WHAT THE EXERCISE ASKS: Please quote the text lines of the data below word for word, leaving out the pictures.

DATASET CONTENT:
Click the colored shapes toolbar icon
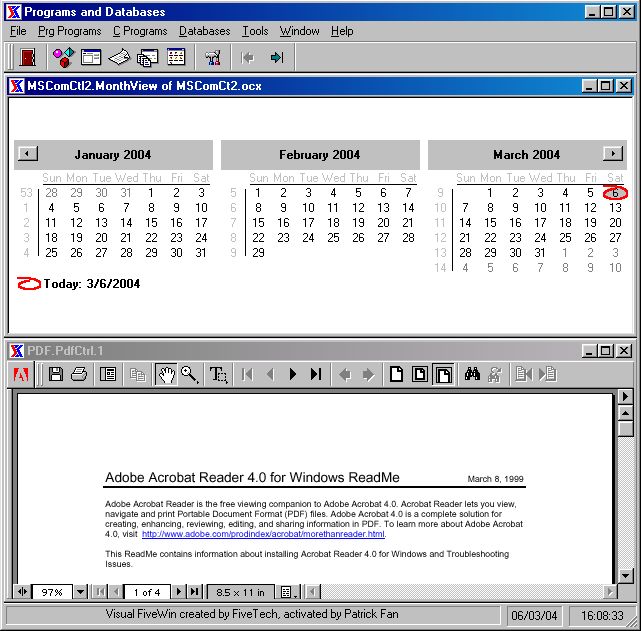641x631 pixels. coord(64,57)
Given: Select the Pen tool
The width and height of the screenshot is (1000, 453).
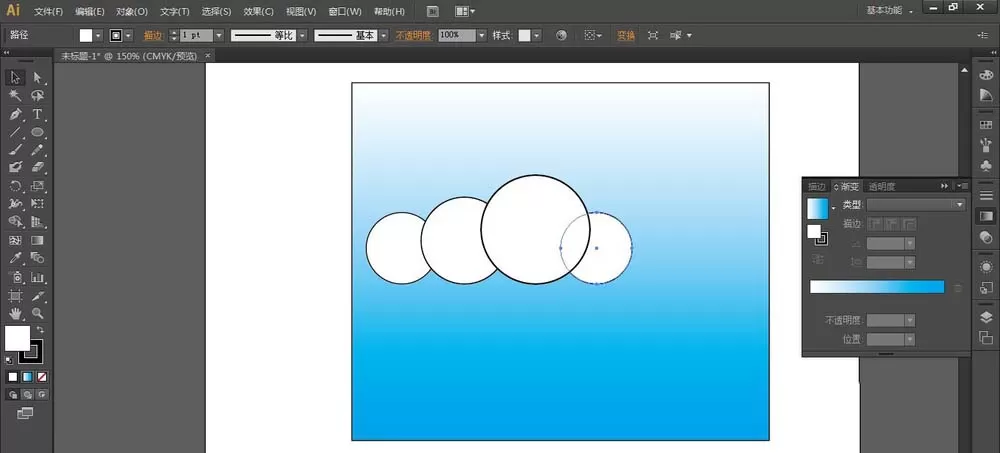Looking at the screenshot, I should coord(15,114).
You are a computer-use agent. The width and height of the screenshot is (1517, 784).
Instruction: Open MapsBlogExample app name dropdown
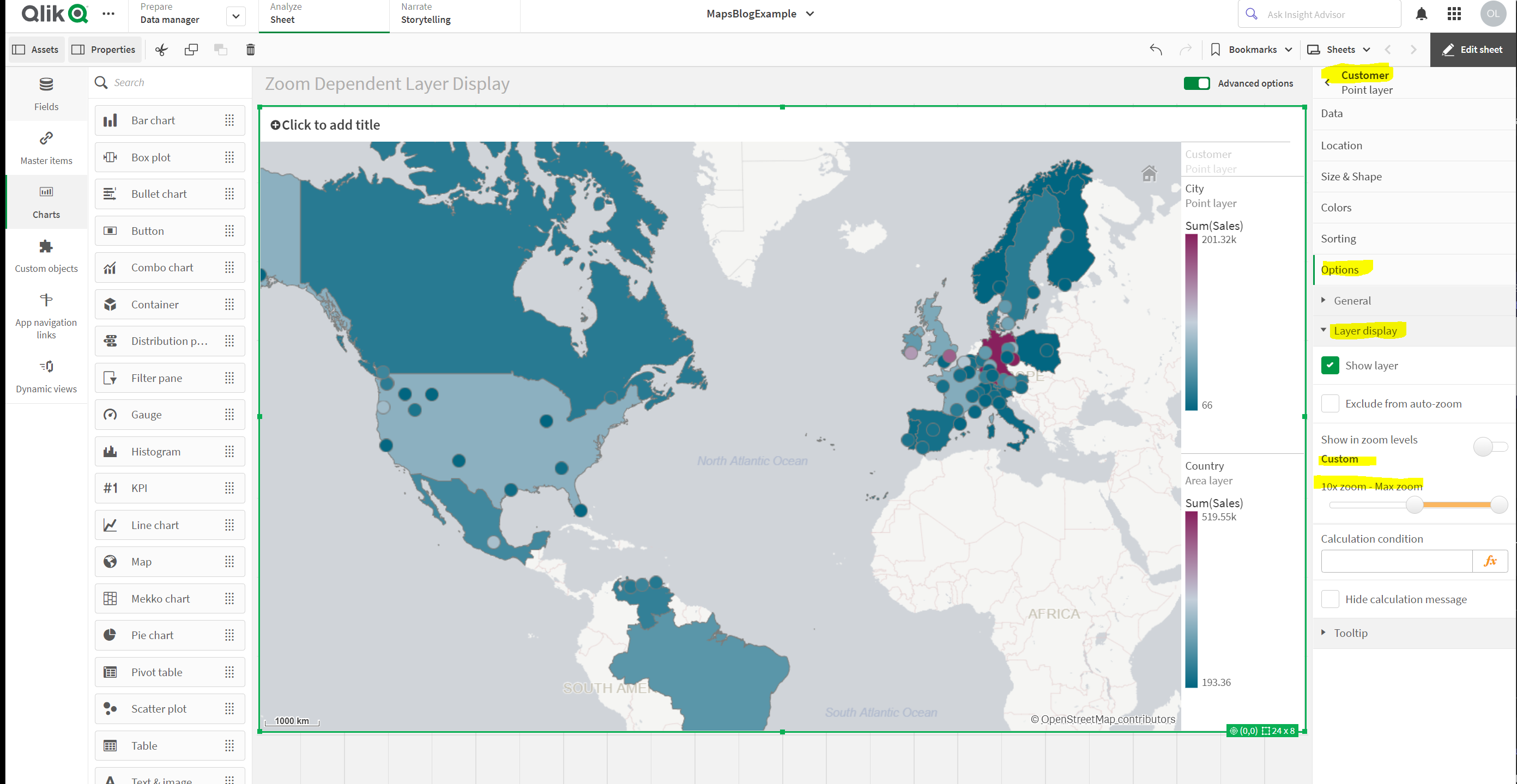coord(760,14)
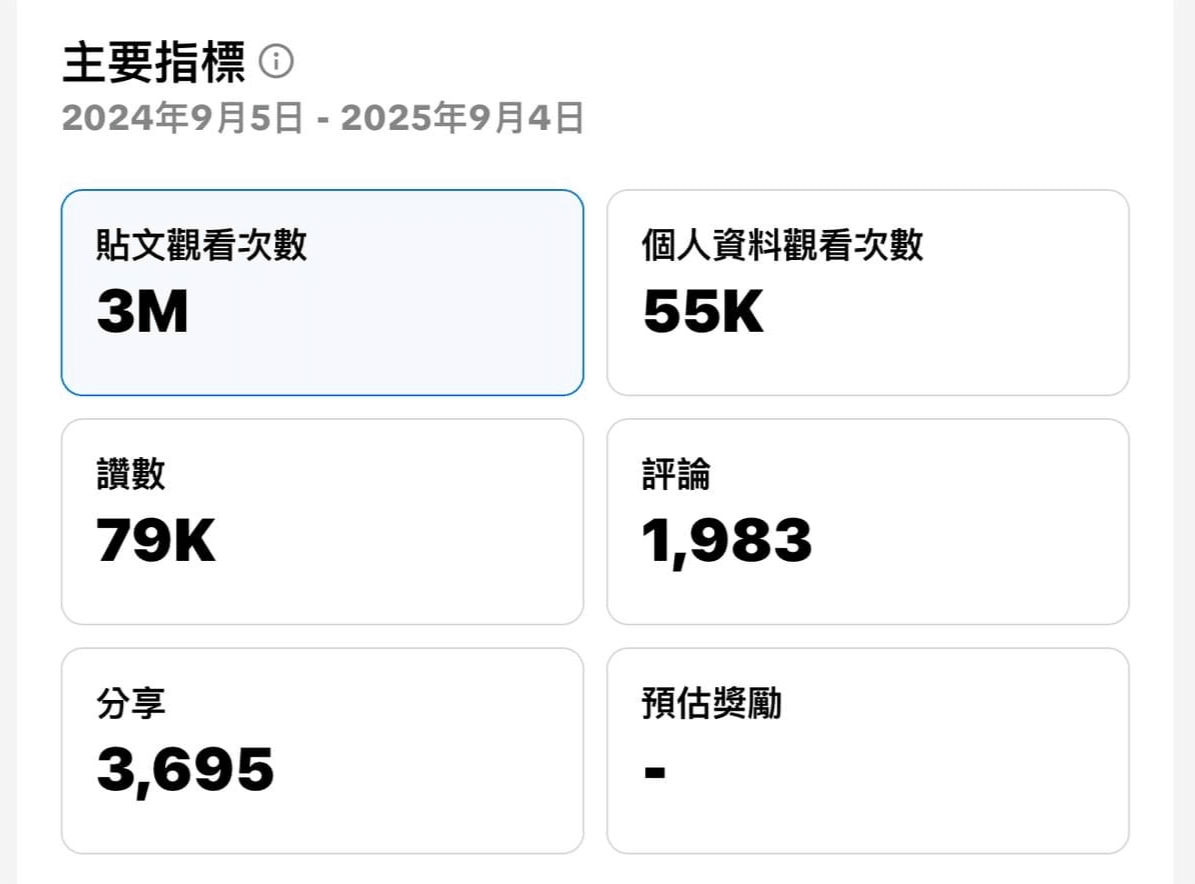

SOLUTION FOR THIS EXERCISE:
Click the colored shapes toolbar icon
641x631 pixels. coord(64,57)
Given: Select the Pen tool
The width and height of the screenshot is (1000, 453).
Looking at the screenshot, I should coord(15,114).
You are a computer-use agent. The width and height of the screenshot is (1517, 784).
Instruction: Open MapsBlogExample app name dropdown
coord(760,14)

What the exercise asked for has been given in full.